** Start Extract provided **
Early look at draft-idnabis-issues-00d

Mon Nov 6 17:45:45 CET 2006

--On Monday, November 06, 2006 17:39 +0100 Simon Josefsson 
<jas at extundo.com> wrote:

> John C Klensin <klensin at jck.com> writes:
>...
>> No, it is an essential contribution of the Unicode Consortium
>> (after some discussions while we were working on "nextsteps",
>> but entirely their idea.  Basically, it differs from NFKC
>> (and Stable NFC from NFC, etc.) by causing an undefined code
>> point to fail, rather than translating to itself.   The
>> existing (I probably shouldn't call them "unstable" versions
>> map unassigned code points into themselves.  If one of those
>> code points is assigned later and normalizes to something
>> else, we have a problem... especially if the "assignment" was
>> due to registration by code developed under one version and
>> lookup under another.
>
> Ah, thanks, I found one reference for it:
>
> http://www.unicode.org/review/
> http://www.unicode.org/review/pr-95.html
>
> As far as I can tell, this is not yet in any official Unicode
> specification, but I may have missed it.
>
> It seems even unclear whether PR-95 is still an open issue or
> not within the UTC.  The date on the first page seems rather
> old, but it says that all issues listed on the page are open.
>
> Ideally, this should be explained and a reference should be
> given.

UTC is meeting at the end of this week; I hope this will be 
resolved then.  In any event, I'll fix the references as you 
suggest.

>>> Second, a suggestion: discuss the move from Unicode 3.2 to
>>> Unicode 5.0 more prominently, and also the problems stemming
>>> from that.  The added characters from Unicode 5.0 is a major
>>> new feature, so it should be more visible.  There is one
>>> problem in handling the NFKC breakage that the UTC introduced
>>> after Unicode 3.2 -- the PR29 change -- but those strings can
>>> be detected and prevented by IDNA200x.  I can describe how
>>> LibIDN does this separately, if there is interest in that
>>> approach.
>>
>> Probably a good idea.  Will work on it this week.   I think
>> it turns out that the "if it normalizes to something else, it
>> will normally be prohibited" rule prohibits all of the PR29
>> characters (with Unicode 3.2 due to one mapping and with
>> Unicode 4.0 and later with another, but who cares), so that
>> becomes a non-problem as an accidental consequence.
** End Extract provided **
### Requirements
1/ Answer these questions using the mailing-list thread on Unicode normalization and IDNA above. Answer each on its own line, marked the same way.
(a) According to the thread, what do the existing normalization versions do with unassigned code points?
(b) When is the UTC meeting?
(c) Which move between Unicode versions does the suggestion say should be discussed more prominently?
2/ Translate this sentence from the mailing-list thread on Unicode normalization and IDNA into Spanish: "UTC is meeting at the end of this week; I hope this will be resolved then."
3/ Write the next part of the mailing-list thread on Unicode normalization and IDNA, starting after its final sentence.
** Start Available data **
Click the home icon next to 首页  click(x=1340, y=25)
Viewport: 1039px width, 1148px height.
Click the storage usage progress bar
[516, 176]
** End Available data **
### Task results
1/
(a) They map unassigned code points into themselves.
(b) At the end of this week.
(c) The move from Unicode 3.2 to Unicode 5.0.

2/ El UTC se reúne a finales de esta semana; espero que esto se resuelva entonces.

3/
>
> Right.  The PR29 problem is actually because the Unicode 3.2
> specification said one (incorrect) thing, which StringPrep
> inherited, and that today some implementations follow the
> specification and some implementations follow the
> specification as modified by PR29. Essentially PR29 changed
> NFKC in an backwards-incompatible way.  The descriptions in
> Unicode 4.0 and later have been "corrected" to incorporate the
> PR29 change.
>...

> I suggest that during the process of upgrading StringPrep from
> Unicode 3.2 to Unicode 5.0, it should document that all
> PR29-sequences should be rejected, to minimize the security
> problem that results from modifying the NFKC-algorithm in a
> backwards incompatible way.

That has been the intention.  My careful language was only 
because I haven't verified with the tables that this restriction 
has been applied.

>>> PS.  I posted this several weeks ago, but it didn't arrive in
>>> the archives, so it was probably filtered out.
>>
>> I, at least, didn't get it.  Too bad, as most of the specific
>> changes could have been dealt with in the posted -00.
>
> I should have cc'ed the email... I received a mailman bounce
> that said my message was in the moderator's queue, and should
> probably have re-sent the e-mail at that time, but since I was
> travelling, I forgot about it.

No problem.  This document is probably several iterations short 
of final.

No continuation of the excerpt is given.